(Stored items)
== == ==
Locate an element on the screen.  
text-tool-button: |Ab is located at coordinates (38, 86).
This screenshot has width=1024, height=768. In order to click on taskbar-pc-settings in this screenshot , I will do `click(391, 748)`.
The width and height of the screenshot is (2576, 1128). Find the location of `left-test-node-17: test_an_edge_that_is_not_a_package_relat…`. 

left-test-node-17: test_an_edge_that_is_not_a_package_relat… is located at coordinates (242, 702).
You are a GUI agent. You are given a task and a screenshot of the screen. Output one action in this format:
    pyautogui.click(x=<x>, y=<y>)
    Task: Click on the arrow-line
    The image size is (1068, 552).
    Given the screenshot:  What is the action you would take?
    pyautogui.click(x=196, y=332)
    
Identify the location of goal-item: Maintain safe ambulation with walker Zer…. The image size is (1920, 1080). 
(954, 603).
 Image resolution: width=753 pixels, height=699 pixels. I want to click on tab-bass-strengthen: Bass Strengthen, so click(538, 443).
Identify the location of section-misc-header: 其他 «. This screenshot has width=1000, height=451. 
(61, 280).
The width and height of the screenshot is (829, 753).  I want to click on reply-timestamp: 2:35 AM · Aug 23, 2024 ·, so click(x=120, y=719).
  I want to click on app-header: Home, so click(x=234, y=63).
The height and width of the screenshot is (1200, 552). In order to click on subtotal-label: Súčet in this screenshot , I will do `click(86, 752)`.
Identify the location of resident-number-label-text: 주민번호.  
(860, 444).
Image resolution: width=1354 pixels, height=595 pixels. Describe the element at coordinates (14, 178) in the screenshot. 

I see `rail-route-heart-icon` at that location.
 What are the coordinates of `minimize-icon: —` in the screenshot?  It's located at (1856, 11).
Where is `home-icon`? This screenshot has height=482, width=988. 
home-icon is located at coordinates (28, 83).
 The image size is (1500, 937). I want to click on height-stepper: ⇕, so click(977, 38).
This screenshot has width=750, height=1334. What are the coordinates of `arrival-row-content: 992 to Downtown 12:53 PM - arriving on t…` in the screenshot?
== == ==
Task directions> Output the part of the records that opens with the line containing "Image resolution: width=1354" and closes with the line containing "at (1856, 11)." as a JSON list of strings, one string per line and blank lines omitted.

Final answer>
[
  "Image resolution: width=1354 pixels, height=595 pixels. Describe the element at coordinates (14, 178) in the screenshot. ",
  "I see `rail-route-heart-icon` at that location.",
  " What are the coordinates of `minimize-icon: —` in the screenshot?  It's located at (1856, 11)."
]